Actually, if you think about it, USA Cycling has a lot in common with the Hasidic Modesty Squads of Brooklyn, in that both shake down insular groups of people who wear strange clothes:
The Brooklyn shopkeeper was already home for the night when her phone rang: a man who said he was from a neighborhood “modesty committee” was concerned that the mannequins in her store’s window, used to display women’s clothing, might inadvertently arouse passing men and boys.
I don't have to tell you what a turn-on mannequins clad in long, drab clothing can be, which is why you'll often find large groups of men and boys pleasuring themselves in front of these sorts of storefronts. Yes, things can get pretty steamy in the Hasidic part of town:
But many Hasidim say they have seen or heard how a shadowy group of men seeks to pressure parents to rein in children who wear dresses too short or stockings too thin, or who chat on cellphones with friends of the opposite sex. One family reported being harassed because the wife had stepped outdoors with a robelike housecoat rather than a long dress.
I'll never forget the day Mrs. Margolis stepped outside in her robelike housecoat. It was easily the most erotic experience of my life. Just thinking about what lay beneath that housecoat (specifically, a body that had squeezed out eleven children) still makes my payos stand on end.
By the way, like the Hasidim, I also deny that I am part of this so-called "squad of enforcers:"

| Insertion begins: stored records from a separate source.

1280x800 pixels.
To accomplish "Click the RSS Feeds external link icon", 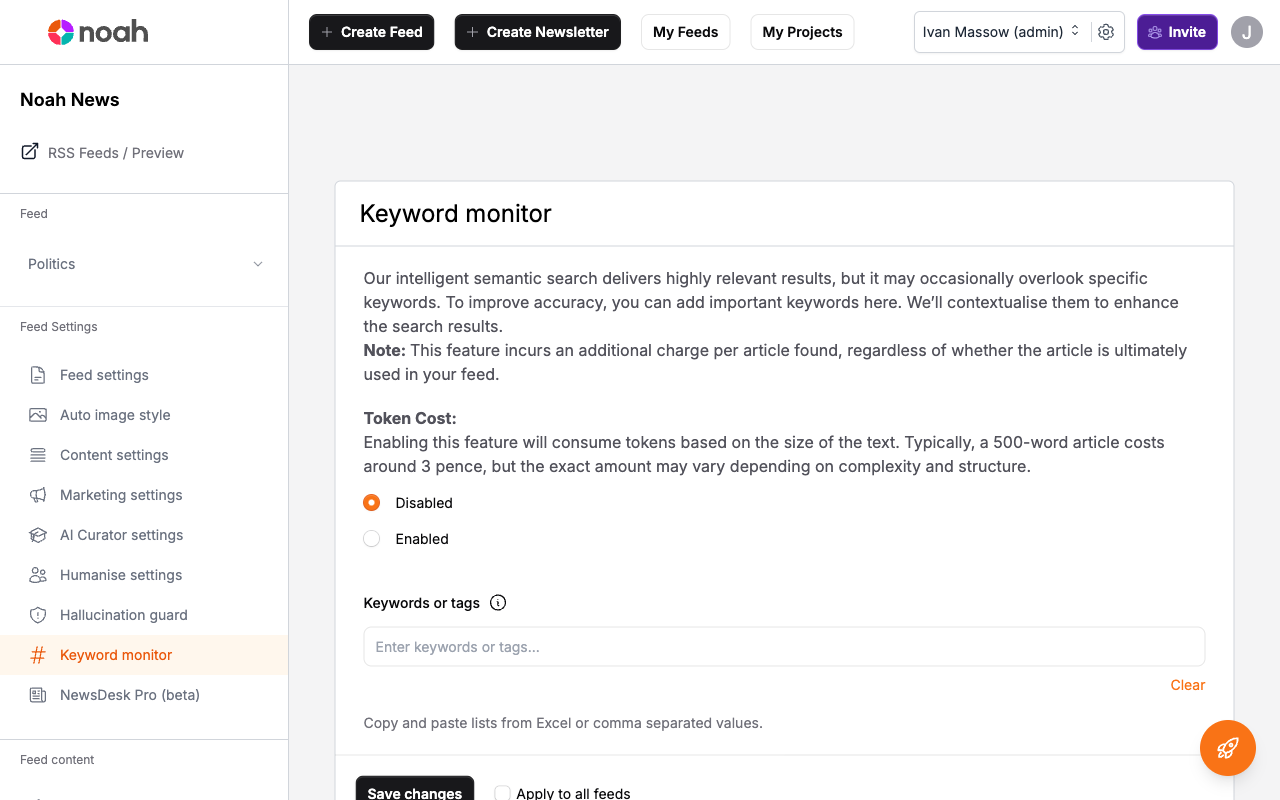I will point(28,152).
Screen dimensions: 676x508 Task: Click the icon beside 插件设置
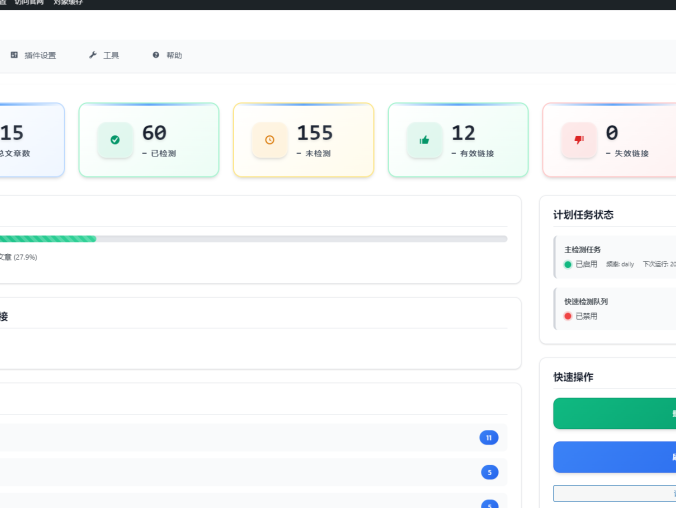coord(14,55)
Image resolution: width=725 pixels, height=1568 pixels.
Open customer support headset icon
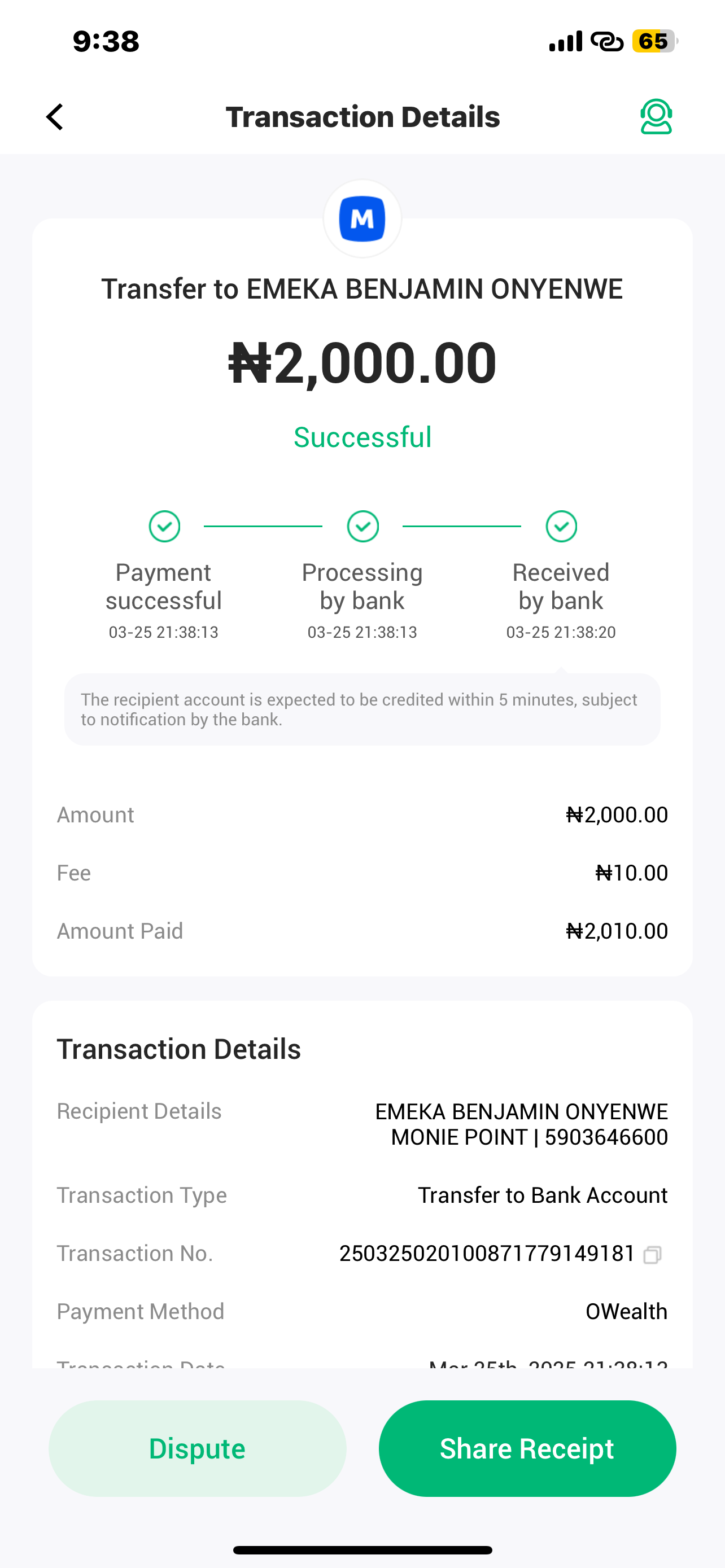click(656, 116)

But Hasidim interviewed said squads of enforcers did exist in wildcat form.
Though I do think Modesty Squad would be a good name for one of those '80s-style ska/hardcore bands. They could open for Operation Sandbag. I'd imagine more people would go see that show than will watch the Tour de France this year. Really, given all the controversy I'm surprised the organizers haven't just given up at this point. It's clear from the promotional materials that they're just phoning it in anyway:
Sadly they've been forced to resort to stock photography since there's not a single Tour de France rider who hasn't been implicated in a drug scandal.
Lastly, yesterday I was also talking about the apocalypse, and I'm pleased to report I recently received a promotional email from a company that's already betting we're going to revert to the barter system:
I’m thrilled to be letting you know we're actually launching TIMEREPUBLIK, the first online, non-monetary based community where people exchange services, each offering his or her own skills in exchange for time you can use to get something else done.
Before the Internet, that was called "family and friends."